Agronomist notebook: Tackling early blight attack in tomato crop

Nairobi’s Moi Avenue Primary School pupils tend their tomatoes, grown using hydroponics technology in 2017.

Photo credit: File | Nation Media Group

What you need to know:

  • Early blight affects the leaves, stems and in severe cases, the fruits. The leaves develop brown lesions with concentric rings that are easily visible with the naked eye while some parts turn yellow.
  • The disease thrives during the heavy rain season as spores are easily washed away by raindrops or carried by wind hence spreading faster.
  • One should select certified seeds as the disease can easily survive on the seeds. By doing this, one minimises chances of disease infestation.
  • Early blight results in lower tomato production and increases the cost of production. It should not be confused with late blight, which affects tomatoes, especially during the late stage of the growing season.


Besides battling pests like Tuta absoluta as outlined last week, farmer Moses’s tomato plants have also been affected by diseases.

Early blight is one of them. It is a fungal disease that affects members of the Solanaceae family such as tomatoes, capsicum and potatoes, especially during the cold or rainy seasons. Both greenhouse and the open-field tomatoes are affected.

Early blight affects the leaves, stems and in severe cases, the fruits. The leaves develop brown lesions with concentric rings that are easily visible with the naked eye while some parts turn yellow. 

It first manifests on the older foliage. The leaves may turn yellow and fall off in severe cases. The stem turns yellow and dry. The fruits can easily be affected at any stage of growth.
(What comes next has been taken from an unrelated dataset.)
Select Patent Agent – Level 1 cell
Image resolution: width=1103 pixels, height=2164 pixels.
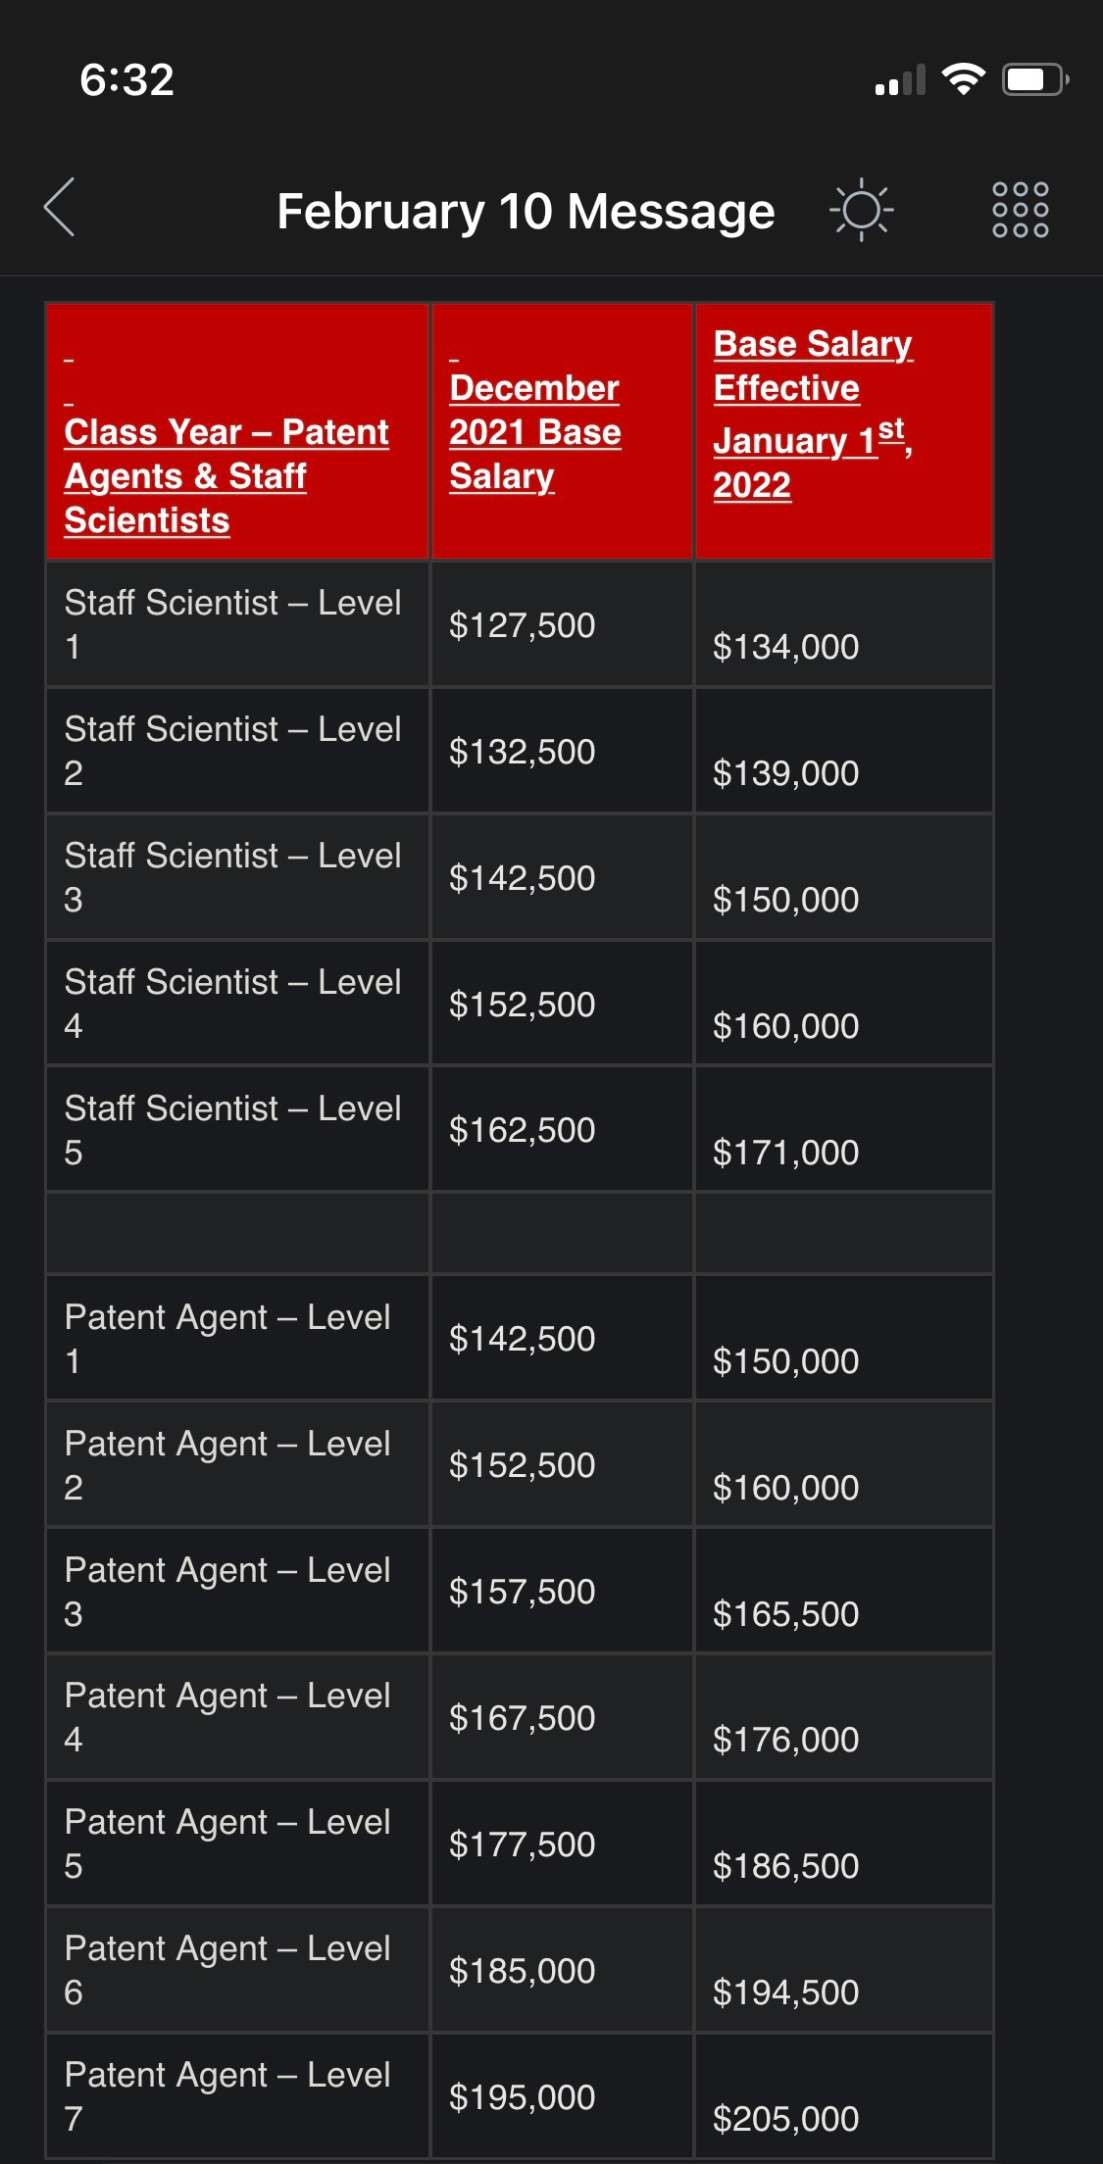click(237, 1338)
The disease thrives during the heavy rain season as spores are easily washed away by raindrops or carried by wind hence spreading faster.

Select certified seeds

It can also be spread by human beings while carrying out management practices.

Moses had informed me how he had incurred losses in the previous crop as a result of early blight infestation, thus we needed to prevent a repeat.

In the current crop, only a few have been affected. We had discussed measures to control the disease as follows:

Land preparation must be properly done to remove all the plant residues that may harbour diseases. 

One should select certified seeds as the disease can easily survive on the seeds. By doing this, one minimises chances of disease infestation.

More severe spread

While pruning, we ensured the affected leaves were removed and disinfected the tools to prevent spreading the disease. 

The lower leaves were also pruned as they could be infected when they come into contact with infected soil.

It is vital to work from the unaffected to the infected parts as this prevents the spread of diseases.

In our case, Moses is using drip irrigation system as this provides water to the root zone, hence preventing splash erosion, which results in a more severe spread of the disease.

It’s also important to plant border crops that act as windbreakers around the farm since the spores are also spread by wind.

Copper-based chemicals

We ensured our field was free of weeds, which could also host  the disease.

Also, planting the tomatoes in raised beds helps in preventing the disease since it improves the drainage and prevents the infection from spreading.

We have been doing regular scouting to monitor the growth of the crops. This has helped us manage the diseases through timely interventions.

We sprayed copper-based chemicals to prevent the occurrence of the disease in our first spray. Currently, we are using chemicals with an active ingredient, Mancozeb metalaxyl, to control the disease.

The different active ingredients are used alternatively to prevent diseases from developing resistance.

I have, therefore, trained Moses on the importance of reading the ingredients’ label before using the chemicals.

Personal protective equipment

While spraying, one should wear personal protective equipment to protect themselves against the chemicals as they are poisonous.

Early blight results in lower tomato production and increases the cost of production. It should not be confused with late blight, which affects tomatoes, especially during the late stage of the growing season.

On Moses's farm, we have so far managed to contain the disease. 

This week, we shall be top-dressing with Ammonium sulphate as per the fertiliser programme.